Having characterized many aspects of the [¹¹C]WAY ligand over several years, it is our assertion that modelling and reference region choices can significantly influence the results and interpretations of studies. For [¹¹C]WAY and other ligands, it is imperative to conduct and evaluate full kinetic modelling prior to using reference tissue methods, which require several assumptions. In the case of [¹¹C]WAY, the reference tissue assumptions cannot be made and full arterial sampling or comparable estimates of input function are necessary to describe the data optimally. However, a new agonist 5-HT_1A ligand, [¹¹C]CUMI-101, may be more amenable to reference tissue modelling [50]. Using reference tissue methods or simulated annealing [51,52] to estimate input function, the need for arterial sampling would be eliminated, thereby reducing the subject burden. Ideally, this would make it easier to obtain quantitative data in larger samples, which are needed to better explore genetic and treatment effects on 5-HT_1A expression.

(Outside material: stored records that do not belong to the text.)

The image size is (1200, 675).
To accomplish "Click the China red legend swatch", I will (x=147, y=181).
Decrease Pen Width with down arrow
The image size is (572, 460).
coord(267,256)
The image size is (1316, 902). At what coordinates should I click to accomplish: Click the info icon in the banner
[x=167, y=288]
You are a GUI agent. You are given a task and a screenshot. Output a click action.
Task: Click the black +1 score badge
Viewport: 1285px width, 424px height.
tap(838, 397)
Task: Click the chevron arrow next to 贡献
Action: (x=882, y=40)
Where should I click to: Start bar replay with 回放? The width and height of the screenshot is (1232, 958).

Various subtypes of MDD could also be better classified and described in larger samples. Under the current Diagnostic and Statistical Manual-IV description, MDD can be diagnosed by meeting five of nine criteria [53], which creates 1099 ways to meet criteria for the diagnosis; this implies that there is a great deal of individual variation within a MDD cohort. A dimensional approach to symptom categorization, as that proposed under the Research Domain Criteria [54,55] initiative, may help better describe subject groups in future studies. Focusing on symptom clusters across diagnostic groups may benefit treatment prediction studies and identification of biomarkers by decreasing the variance inherent in studying diagnostic groups. Eventually, with the application of careful methodology, quantification and hope of identifying treatment predictors, it may be possible to bring serotonergic imaging of the 5-HT_1A and other receptors into clinical use.